Dataset records.
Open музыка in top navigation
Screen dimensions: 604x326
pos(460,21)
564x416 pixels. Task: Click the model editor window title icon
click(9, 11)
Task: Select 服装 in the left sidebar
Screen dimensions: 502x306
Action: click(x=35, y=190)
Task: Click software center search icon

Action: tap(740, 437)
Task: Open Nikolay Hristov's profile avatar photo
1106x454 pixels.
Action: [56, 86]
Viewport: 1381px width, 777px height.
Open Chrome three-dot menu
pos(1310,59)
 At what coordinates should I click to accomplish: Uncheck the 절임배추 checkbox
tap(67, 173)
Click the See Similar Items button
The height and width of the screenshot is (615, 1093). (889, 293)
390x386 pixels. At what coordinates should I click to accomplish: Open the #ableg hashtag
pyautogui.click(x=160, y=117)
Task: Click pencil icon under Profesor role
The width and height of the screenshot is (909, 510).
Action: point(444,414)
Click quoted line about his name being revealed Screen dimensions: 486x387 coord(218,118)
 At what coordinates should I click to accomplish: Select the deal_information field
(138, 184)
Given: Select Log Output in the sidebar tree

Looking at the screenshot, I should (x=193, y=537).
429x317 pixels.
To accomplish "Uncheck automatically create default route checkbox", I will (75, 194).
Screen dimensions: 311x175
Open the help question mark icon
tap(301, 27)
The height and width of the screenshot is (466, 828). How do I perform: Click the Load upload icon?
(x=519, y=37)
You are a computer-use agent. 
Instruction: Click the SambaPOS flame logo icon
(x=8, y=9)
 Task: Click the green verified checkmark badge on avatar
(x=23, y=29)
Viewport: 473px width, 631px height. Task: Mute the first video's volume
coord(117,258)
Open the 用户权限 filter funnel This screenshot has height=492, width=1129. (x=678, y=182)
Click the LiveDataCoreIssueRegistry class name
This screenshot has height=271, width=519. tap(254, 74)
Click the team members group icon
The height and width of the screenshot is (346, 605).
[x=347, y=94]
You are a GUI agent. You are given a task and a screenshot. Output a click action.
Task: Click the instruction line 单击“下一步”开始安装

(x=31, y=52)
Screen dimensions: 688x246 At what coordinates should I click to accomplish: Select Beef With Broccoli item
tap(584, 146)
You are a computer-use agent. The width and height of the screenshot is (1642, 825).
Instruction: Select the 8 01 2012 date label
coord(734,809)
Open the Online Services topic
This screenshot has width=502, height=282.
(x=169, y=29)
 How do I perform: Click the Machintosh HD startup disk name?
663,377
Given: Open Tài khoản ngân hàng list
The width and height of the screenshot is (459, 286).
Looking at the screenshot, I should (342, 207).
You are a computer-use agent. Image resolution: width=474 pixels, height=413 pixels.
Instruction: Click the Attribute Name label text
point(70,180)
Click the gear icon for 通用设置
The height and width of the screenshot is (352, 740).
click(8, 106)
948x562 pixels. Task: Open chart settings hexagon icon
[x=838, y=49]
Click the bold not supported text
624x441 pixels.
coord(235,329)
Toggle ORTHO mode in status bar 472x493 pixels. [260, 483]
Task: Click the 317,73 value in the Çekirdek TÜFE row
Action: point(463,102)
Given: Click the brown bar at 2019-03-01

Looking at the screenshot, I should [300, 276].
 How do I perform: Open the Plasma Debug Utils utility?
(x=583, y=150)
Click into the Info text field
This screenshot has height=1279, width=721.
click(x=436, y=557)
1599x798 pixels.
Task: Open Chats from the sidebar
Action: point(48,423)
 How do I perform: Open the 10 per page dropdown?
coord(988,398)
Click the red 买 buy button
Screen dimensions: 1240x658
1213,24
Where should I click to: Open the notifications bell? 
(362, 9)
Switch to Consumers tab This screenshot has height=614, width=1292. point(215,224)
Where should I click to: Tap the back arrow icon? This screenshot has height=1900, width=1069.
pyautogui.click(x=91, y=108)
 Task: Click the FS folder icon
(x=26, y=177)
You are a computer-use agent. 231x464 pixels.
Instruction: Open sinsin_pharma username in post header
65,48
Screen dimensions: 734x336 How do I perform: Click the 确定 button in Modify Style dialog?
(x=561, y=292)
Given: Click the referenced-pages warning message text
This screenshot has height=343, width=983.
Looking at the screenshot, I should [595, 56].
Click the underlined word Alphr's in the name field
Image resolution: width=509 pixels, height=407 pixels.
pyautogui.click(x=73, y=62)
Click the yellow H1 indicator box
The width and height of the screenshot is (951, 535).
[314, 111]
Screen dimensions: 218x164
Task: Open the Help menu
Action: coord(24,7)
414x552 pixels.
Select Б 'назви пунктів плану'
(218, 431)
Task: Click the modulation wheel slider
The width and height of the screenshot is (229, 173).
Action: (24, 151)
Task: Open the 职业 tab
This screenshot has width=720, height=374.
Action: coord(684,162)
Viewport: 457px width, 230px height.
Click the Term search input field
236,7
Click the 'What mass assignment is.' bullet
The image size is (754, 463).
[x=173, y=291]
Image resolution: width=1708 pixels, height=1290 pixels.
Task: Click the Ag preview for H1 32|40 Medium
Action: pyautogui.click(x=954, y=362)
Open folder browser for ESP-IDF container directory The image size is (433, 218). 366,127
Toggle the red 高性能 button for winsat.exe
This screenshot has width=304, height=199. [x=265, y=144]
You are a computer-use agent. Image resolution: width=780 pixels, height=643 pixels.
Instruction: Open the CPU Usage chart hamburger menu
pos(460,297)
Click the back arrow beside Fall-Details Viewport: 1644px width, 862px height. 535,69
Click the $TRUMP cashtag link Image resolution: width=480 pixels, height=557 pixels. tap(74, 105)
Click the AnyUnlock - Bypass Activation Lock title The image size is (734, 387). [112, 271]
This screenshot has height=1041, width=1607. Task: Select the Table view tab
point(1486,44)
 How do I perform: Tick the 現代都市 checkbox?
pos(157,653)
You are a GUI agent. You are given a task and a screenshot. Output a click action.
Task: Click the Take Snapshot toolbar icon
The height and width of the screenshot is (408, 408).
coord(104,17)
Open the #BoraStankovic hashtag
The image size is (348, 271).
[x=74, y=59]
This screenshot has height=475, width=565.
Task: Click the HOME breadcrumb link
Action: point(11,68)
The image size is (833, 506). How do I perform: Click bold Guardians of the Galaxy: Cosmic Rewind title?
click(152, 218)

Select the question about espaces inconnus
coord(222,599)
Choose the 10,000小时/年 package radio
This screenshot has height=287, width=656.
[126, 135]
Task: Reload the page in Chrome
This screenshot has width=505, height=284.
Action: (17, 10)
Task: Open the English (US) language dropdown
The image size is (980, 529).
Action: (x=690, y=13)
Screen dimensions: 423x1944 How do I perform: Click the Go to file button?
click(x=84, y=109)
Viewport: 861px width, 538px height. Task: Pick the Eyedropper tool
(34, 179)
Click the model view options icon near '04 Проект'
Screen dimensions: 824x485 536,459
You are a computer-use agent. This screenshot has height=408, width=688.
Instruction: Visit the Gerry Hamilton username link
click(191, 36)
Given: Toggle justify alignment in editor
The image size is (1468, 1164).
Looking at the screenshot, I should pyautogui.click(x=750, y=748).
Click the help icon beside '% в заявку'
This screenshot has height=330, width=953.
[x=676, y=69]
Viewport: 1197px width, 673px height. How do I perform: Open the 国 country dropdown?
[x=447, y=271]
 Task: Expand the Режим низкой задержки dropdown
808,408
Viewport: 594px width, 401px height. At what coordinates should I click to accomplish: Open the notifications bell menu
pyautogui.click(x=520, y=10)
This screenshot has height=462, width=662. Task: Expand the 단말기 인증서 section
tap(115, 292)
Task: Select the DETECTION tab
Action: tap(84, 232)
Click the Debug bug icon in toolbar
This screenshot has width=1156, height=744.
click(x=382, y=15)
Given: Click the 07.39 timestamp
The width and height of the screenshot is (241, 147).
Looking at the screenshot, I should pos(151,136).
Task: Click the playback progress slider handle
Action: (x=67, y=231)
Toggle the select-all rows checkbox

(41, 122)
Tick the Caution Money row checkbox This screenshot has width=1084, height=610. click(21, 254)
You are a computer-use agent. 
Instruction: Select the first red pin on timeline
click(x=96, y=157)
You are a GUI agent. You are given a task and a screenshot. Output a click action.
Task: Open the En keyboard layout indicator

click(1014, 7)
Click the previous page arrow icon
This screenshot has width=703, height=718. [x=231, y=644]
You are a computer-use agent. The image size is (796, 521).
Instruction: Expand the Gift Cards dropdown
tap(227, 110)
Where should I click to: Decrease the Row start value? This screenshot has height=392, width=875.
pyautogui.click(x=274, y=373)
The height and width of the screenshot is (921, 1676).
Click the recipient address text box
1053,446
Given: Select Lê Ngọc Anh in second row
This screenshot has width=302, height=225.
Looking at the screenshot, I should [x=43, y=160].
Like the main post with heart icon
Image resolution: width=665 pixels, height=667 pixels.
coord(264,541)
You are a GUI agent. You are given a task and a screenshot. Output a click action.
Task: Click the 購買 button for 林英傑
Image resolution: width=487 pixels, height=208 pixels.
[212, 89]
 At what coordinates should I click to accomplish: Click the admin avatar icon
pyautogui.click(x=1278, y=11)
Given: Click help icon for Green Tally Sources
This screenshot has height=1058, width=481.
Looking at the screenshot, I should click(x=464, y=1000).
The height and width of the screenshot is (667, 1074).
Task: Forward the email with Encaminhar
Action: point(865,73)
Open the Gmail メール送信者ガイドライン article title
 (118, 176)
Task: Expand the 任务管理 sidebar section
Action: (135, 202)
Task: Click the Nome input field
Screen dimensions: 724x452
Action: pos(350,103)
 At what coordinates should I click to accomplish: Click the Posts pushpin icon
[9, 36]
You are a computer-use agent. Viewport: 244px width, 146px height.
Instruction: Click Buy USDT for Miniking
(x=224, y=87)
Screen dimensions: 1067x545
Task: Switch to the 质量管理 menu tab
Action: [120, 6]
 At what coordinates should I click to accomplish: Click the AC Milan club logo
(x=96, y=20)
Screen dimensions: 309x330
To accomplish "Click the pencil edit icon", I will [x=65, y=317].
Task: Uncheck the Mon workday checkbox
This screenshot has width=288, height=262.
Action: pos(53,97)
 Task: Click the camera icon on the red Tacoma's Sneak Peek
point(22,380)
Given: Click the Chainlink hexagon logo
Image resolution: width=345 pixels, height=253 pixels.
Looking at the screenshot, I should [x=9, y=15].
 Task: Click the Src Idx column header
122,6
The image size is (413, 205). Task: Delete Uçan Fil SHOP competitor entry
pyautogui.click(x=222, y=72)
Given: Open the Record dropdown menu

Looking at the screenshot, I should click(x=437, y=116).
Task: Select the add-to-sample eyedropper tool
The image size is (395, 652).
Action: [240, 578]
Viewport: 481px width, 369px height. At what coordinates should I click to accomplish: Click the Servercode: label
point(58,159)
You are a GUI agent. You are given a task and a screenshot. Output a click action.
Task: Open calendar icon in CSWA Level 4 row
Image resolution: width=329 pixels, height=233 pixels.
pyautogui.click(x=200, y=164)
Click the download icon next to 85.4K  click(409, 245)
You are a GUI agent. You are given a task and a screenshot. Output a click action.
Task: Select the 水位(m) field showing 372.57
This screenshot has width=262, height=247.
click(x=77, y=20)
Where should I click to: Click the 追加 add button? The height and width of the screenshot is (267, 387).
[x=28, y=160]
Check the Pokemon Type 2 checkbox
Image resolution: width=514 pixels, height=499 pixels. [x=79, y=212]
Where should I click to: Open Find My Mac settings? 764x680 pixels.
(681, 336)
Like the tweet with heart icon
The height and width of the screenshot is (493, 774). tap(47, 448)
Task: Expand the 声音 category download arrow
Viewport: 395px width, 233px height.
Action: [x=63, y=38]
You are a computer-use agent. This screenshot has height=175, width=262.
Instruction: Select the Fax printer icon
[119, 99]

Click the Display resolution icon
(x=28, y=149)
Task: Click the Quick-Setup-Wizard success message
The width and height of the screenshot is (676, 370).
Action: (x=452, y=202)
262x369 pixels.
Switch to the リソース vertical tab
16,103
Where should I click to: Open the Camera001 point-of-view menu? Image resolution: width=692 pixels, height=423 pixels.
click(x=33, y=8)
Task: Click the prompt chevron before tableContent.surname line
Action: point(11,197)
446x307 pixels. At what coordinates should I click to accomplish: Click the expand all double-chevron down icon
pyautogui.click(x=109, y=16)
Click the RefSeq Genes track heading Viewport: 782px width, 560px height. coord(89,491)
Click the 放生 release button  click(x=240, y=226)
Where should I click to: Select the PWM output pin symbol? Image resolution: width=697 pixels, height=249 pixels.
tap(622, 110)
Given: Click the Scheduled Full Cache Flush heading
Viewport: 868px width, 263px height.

What to produce. Read the listing above, then copy every line that includes the string "pencil".

Solution to this task.
Task: Click pencil icon under Profesor role
To accomplish "Click the pencil edit icon", I will [x=65, y=317].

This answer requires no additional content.